Of course, I must remind you I am not an expert or a financial planner of any kind. What I do have is over 40 years experience in what has worked in my life and what hasn’t. And while I’ve made quite a few financial mistakes over the years, I am proud to say that I’ve learned from every one of them. With the help of my financial partner (who happens to be my BFF and husband, Thom) we’ve used our experience to become financially comfortable. And although I don’t consider myself money-rich, I have never ONCE believed I would become a bag lady.
With those disclaimers aside, here are my 9 suggestions for women and their finances.
#1 Know exactly what your financial situation is at all times. I often meet intelligent woman who nonchalantly hand this task over to their partners and know very little about their financial picture. But because about 40% of all marriages end in divorce, and with women typically living longer than men, we owe it to ourselves to be an equal financial partner with those we live with. Organize yourself. Know where your money and investments are located. Most importantly, know the costs your lifestyle requires.
#2 Live within your means. Regardless of what advertisers, your neighbors, or even your mother thinks is necessary to live a “good life,” don’t buy things you can’t afford. Know how much money you have and try to spend less than that on a regular basis. Avoid debt of all kinds. Instead, find things you love to do that fit in your budget, and avoid things that cost a lot and bring only marginal enjoyment. Crave freedom, happiness and peace of mind more than you crave possessions.
#3 Get on the same financial page as your partner/spouse as quickly as possible. It took Thom and I about 15 years to really work through all our money issues with each other. We started 38 years ago with different styles, but have learned what works to make us both comfortable and happy. It’s not easy but it’s extremely important. If you don’t get together until later in life, do your best before you marry or commit to another relationship to find out if your financial perspectives are compatible.
#4 Never assume someone else cares more about your money/investments than you do. Far too many single/divorced/widowed women turn their financial life over to a financial planner and passively agree to everything they are told. While that might work for some, there are thousands of examples of what happens when it doesn’t. Bernie Madoff instantly comes to mind.
#5 Find someone you trust to talk to about finances. According to a 2007 study done by Gender Differences in Investment Behavior at Iowa State University, women prefer to receive investment advice in person or in a group rather than seek it out on their own. Much of the time we are uncomfortable talking about money, and will likely talk more about our sex lives than our finances. For that reason alone I am thinking about starting or joining a local Women’s Investment Book Club as part of my 60-for-60 project. The more comfortable we get with investing money, the easier and perhaps more rewarding it will be.
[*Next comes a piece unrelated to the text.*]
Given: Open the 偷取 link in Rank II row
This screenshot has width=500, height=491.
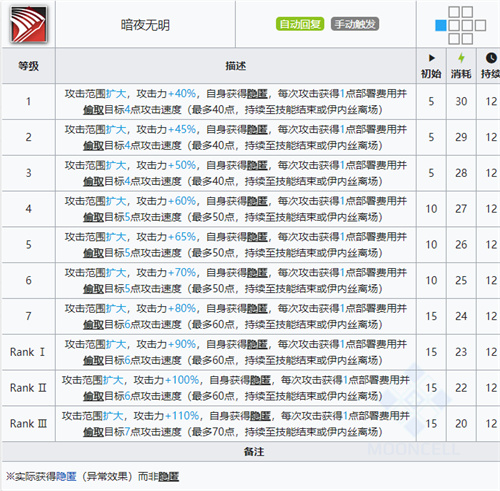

#6 Rightsize your life as soon as possible. I define rightsizing as finding a lifestyle that suits your personal needs, your personality and your finances. The sooner you do that, the sooner you will eliminate living a lifestyle that 1) doesn’t make you happy; 2) you can’t afford; and 3) you can’t maintain. Rightsizing is a big topic that covers everything from the job you take, the place you live and what you plan to do with the rest of your life.
#7 Stop using your money to buy love or acceptance. Regretfully, some women spend too much money hoping it will make other people love them more (their kids?), or that just one more pair of shoes will make them more attractive. Instead, when we are content with who we are and what we have, we seldom spend money that we don’t have. Learn to say NO when others ask us for money.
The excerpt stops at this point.